/---

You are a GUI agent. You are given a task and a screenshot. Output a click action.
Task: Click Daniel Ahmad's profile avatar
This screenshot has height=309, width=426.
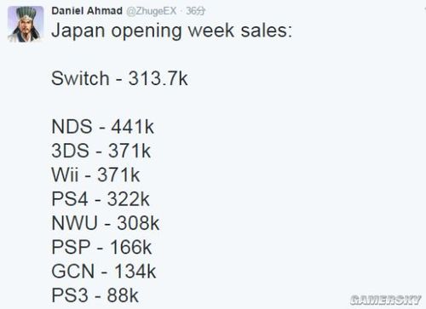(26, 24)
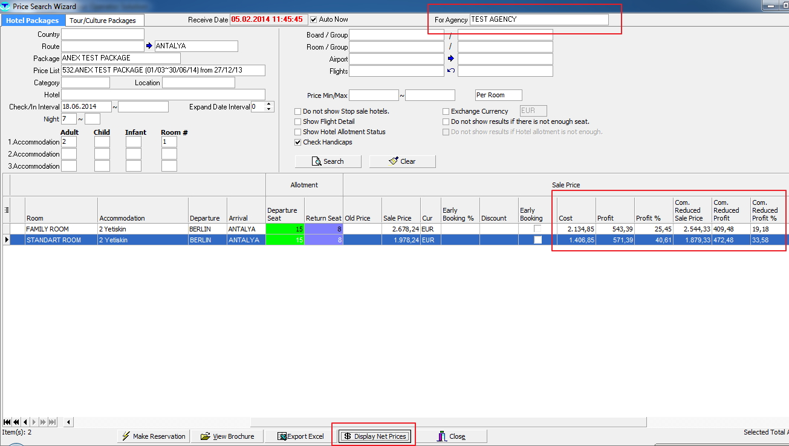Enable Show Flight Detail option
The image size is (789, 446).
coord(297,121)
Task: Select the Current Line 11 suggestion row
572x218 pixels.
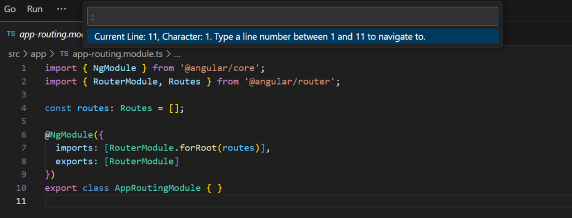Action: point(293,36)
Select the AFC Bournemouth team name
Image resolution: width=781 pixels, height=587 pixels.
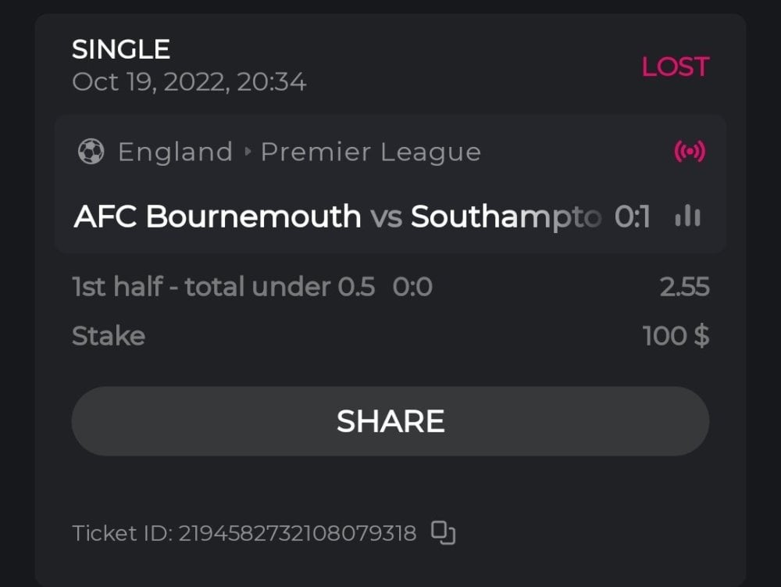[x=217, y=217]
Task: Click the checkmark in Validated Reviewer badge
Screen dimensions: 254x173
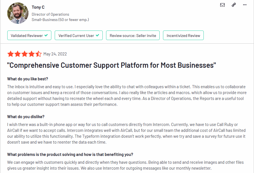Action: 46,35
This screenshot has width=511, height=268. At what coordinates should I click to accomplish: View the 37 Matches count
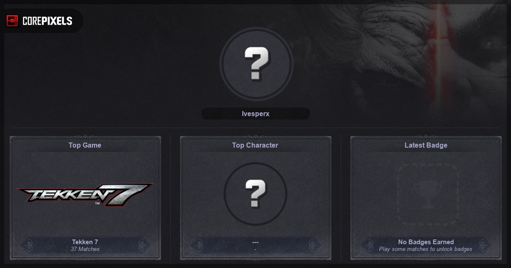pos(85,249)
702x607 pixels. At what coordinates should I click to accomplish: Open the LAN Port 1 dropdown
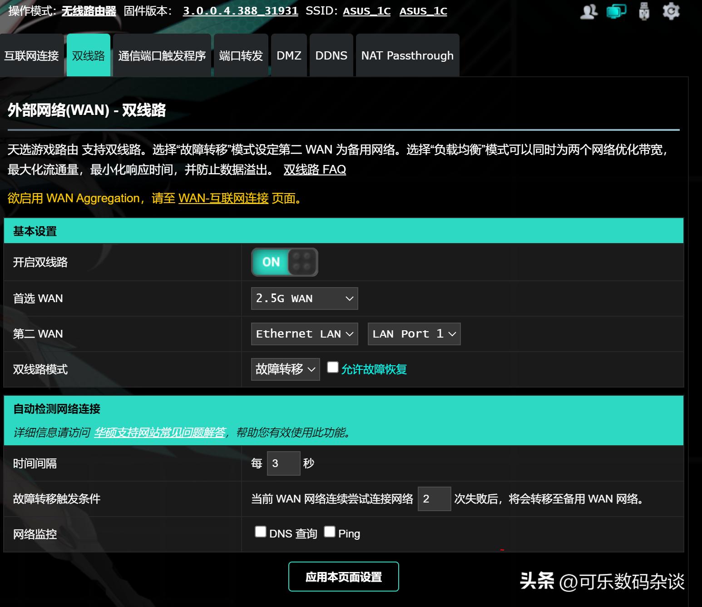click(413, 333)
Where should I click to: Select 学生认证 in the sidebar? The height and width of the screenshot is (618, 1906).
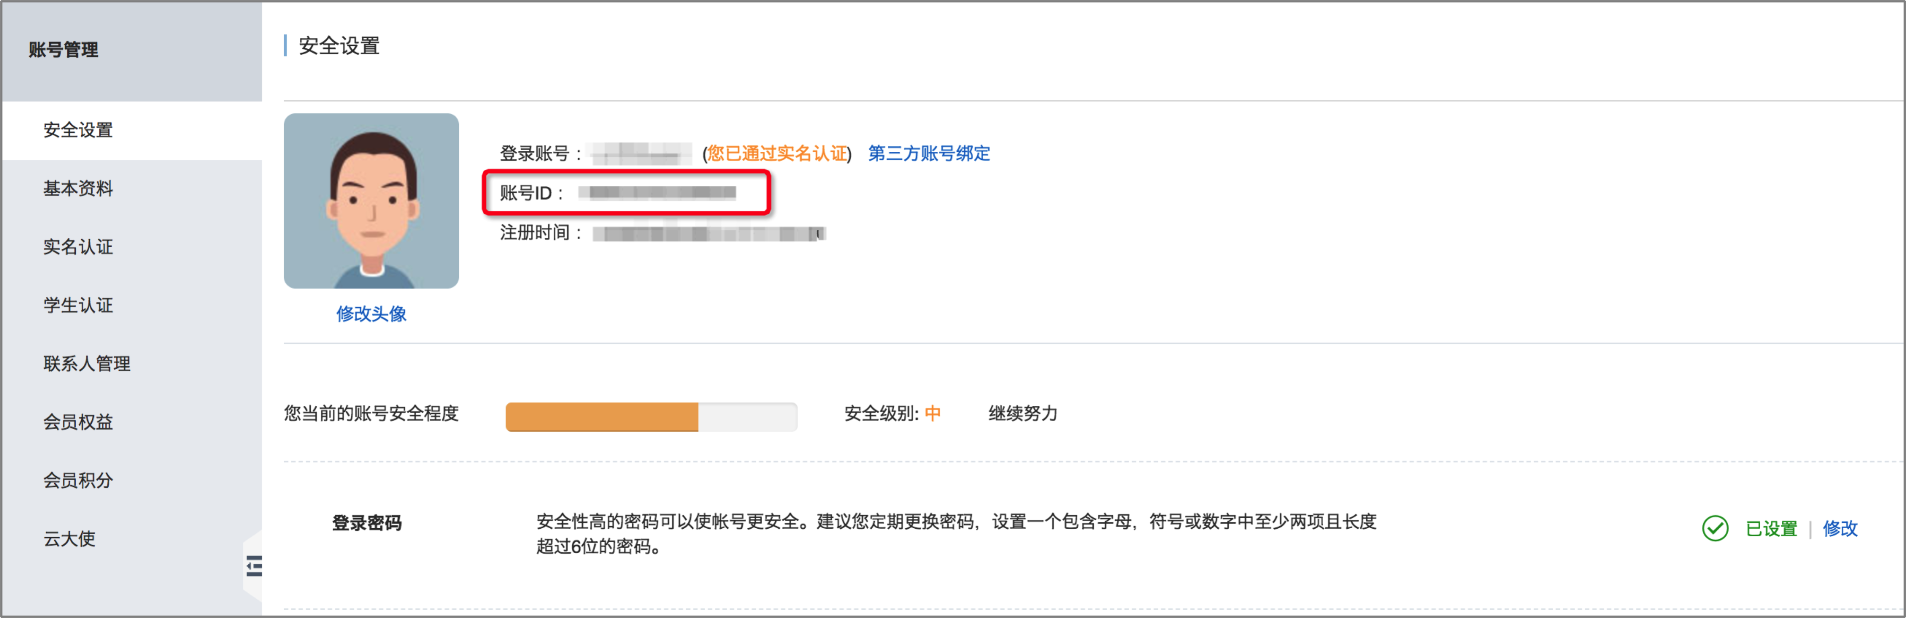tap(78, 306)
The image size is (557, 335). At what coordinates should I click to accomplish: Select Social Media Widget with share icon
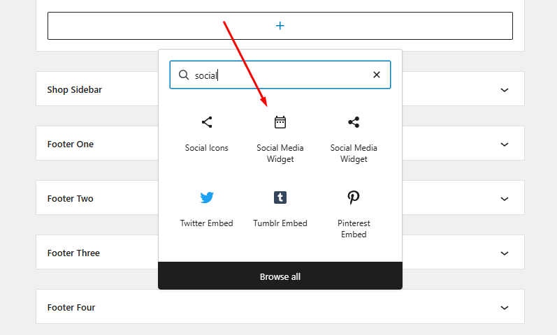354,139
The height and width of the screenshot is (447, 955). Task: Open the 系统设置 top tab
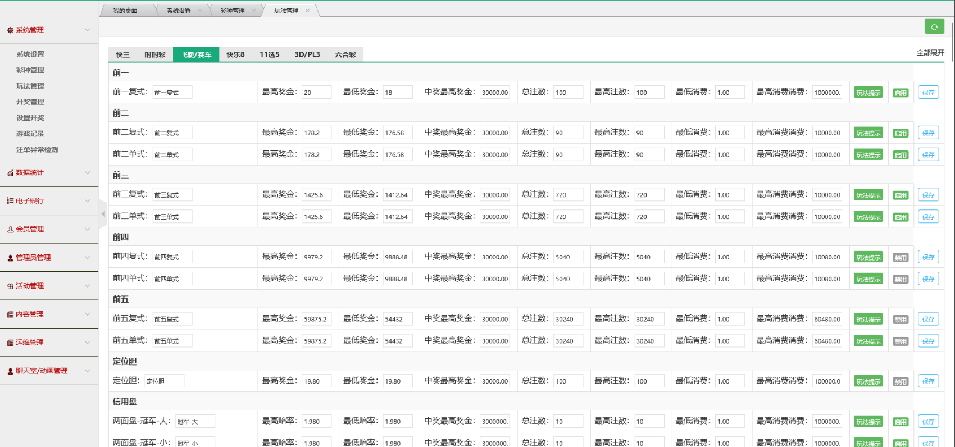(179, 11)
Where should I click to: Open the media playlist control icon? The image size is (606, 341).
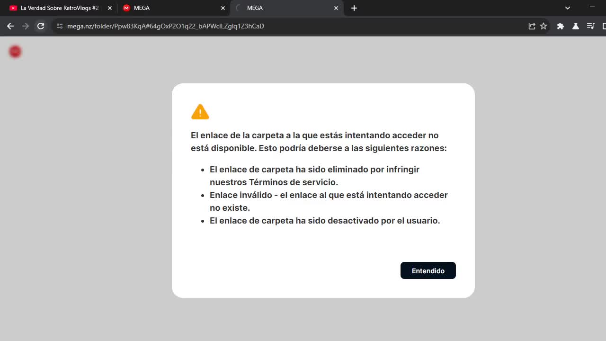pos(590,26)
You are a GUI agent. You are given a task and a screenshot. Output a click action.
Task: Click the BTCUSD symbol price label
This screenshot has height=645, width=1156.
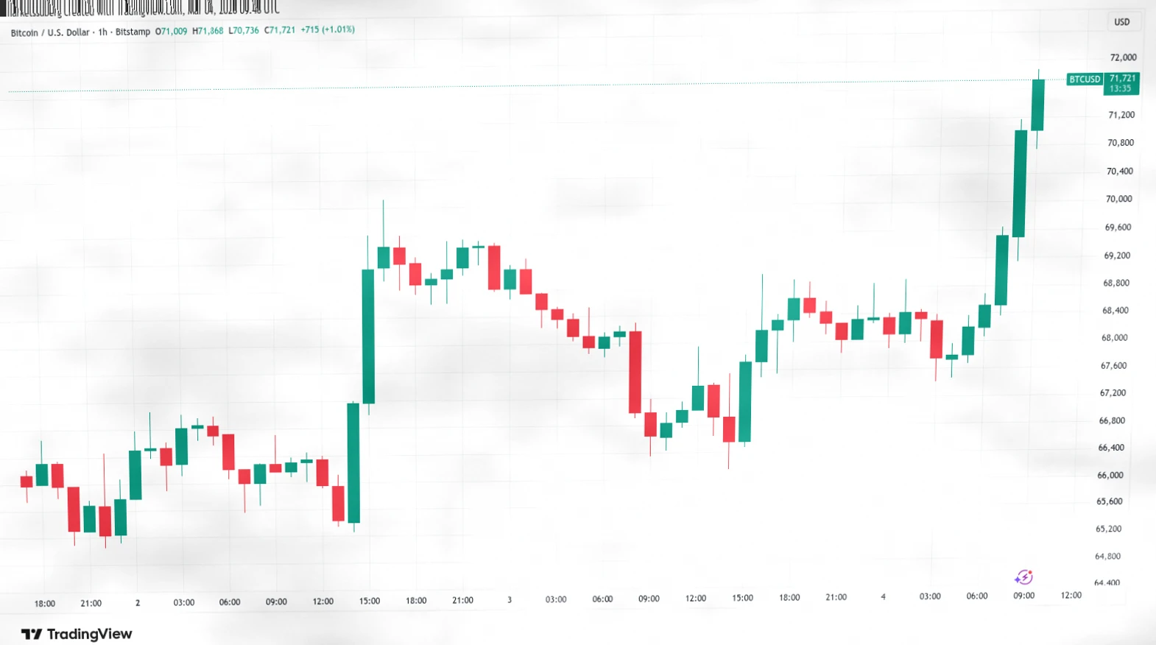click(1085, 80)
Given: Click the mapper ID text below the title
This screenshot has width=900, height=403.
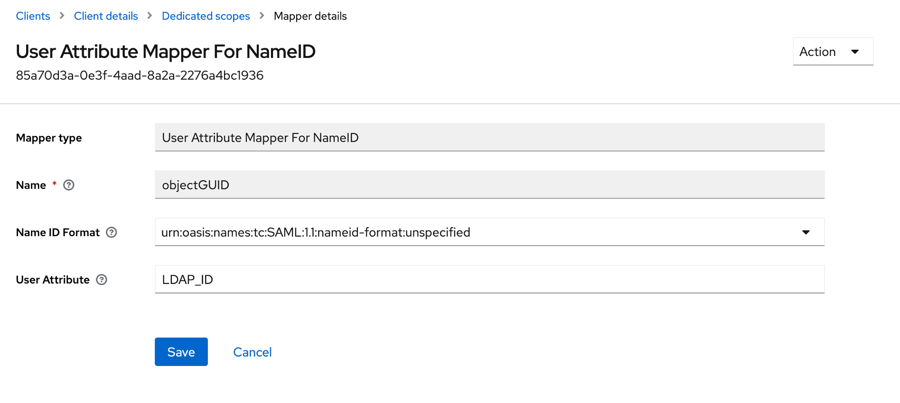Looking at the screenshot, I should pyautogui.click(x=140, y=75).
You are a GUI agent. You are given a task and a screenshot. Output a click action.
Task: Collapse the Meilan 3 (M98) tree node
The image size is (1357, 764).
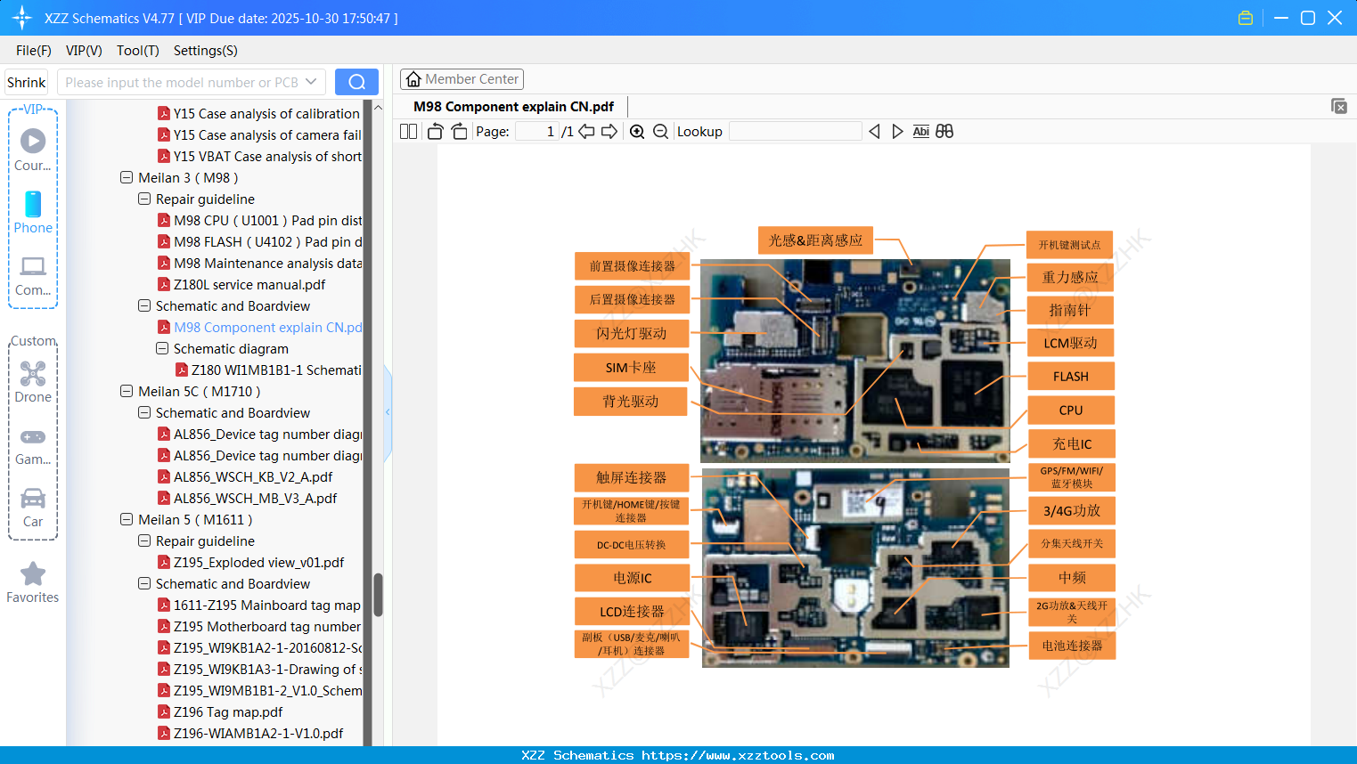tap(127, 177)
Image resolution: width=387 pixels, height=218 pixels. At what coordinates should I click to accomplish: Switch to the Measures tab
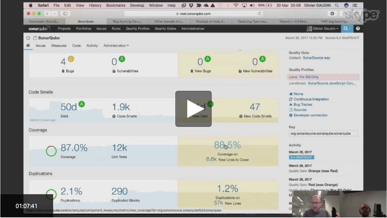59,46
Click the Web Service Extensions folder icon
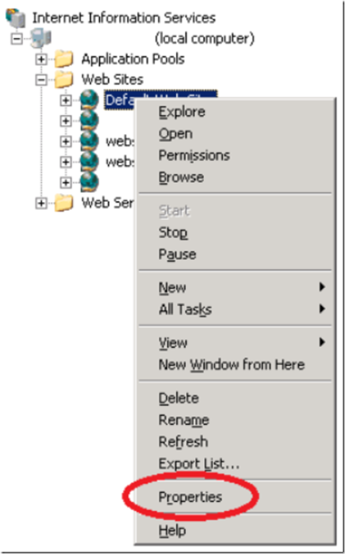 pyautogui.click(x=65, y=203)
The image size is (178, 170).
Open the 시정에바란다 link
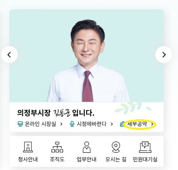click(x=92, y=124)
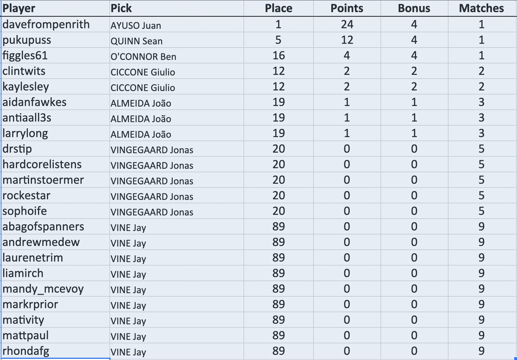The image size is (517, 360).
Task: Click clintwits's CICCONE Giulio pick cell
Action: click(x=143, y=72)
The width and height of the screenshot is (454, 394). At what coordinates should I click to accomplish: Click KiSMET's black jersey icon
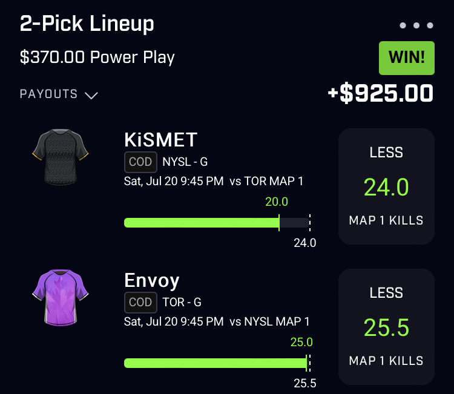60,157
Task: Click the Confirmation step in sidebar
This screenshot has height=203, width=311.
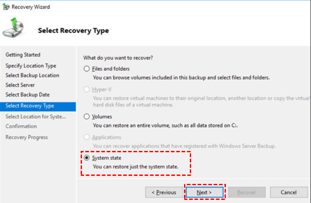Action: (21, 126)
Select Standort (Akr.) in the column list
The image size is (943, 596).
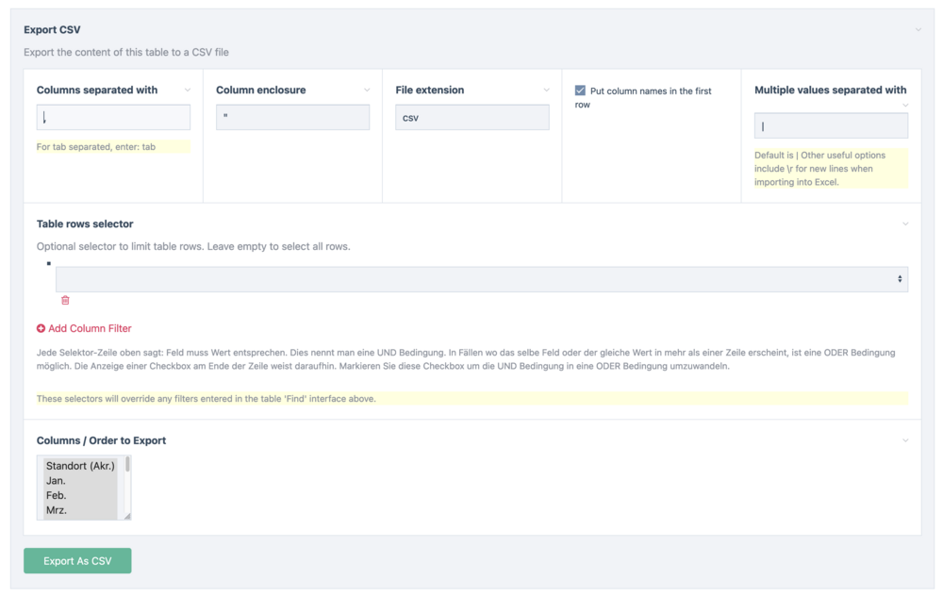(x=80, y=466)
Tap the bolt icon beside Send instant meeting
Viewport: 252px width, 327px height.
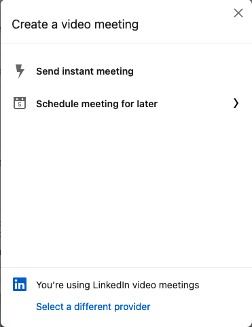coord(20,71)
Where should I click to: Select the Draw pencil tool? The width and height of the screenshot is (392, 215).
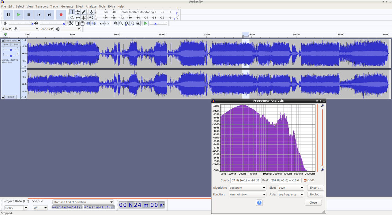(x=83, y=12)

\---

■ Work task
All lines above between the line that contains "The image size is (1357, 764)." and the last line of the entries, both included, must be transcribed exactly. No pictures are to appear.

■ Task result
The image size is (1357, 764).
tap(127, 177)
Image resolution: width=387 pixels, height=218 pixels. At what coordinates should I click to accomplish: Switch to the Measures tab
59,46
Click the Web Service Extensions folder icon
 pyautogui.click(x=65, y=203)
The image size is (178, 170).
Open the 시정에바란다 link
click(x=92, y=124)
The image size is (517, 360).
Task: Click clintwits's CICCONE Giulio pick cell
Action: click(x=143, y=72)
The width and height of the screenshot is (454, 394). At what coordinates should I click to accomplish: Click KiSMET's black jersey icon
60,157
Task: Click the Confirmation step in sidebar
This screenshot has height=203, width=311.
Action: (21, 126)
Select Standort (Akr.) in the column list
The image size is (943, 596).
(x=80, y=466)
Tap the bolt icon beside Send instant meeting
Viewport: 252px width, 327px height.
coord(20,71)
Where should I click to: Select the Draw pencil tool? The width and height of the screenshot is (392, 215).
(x=83, y=12)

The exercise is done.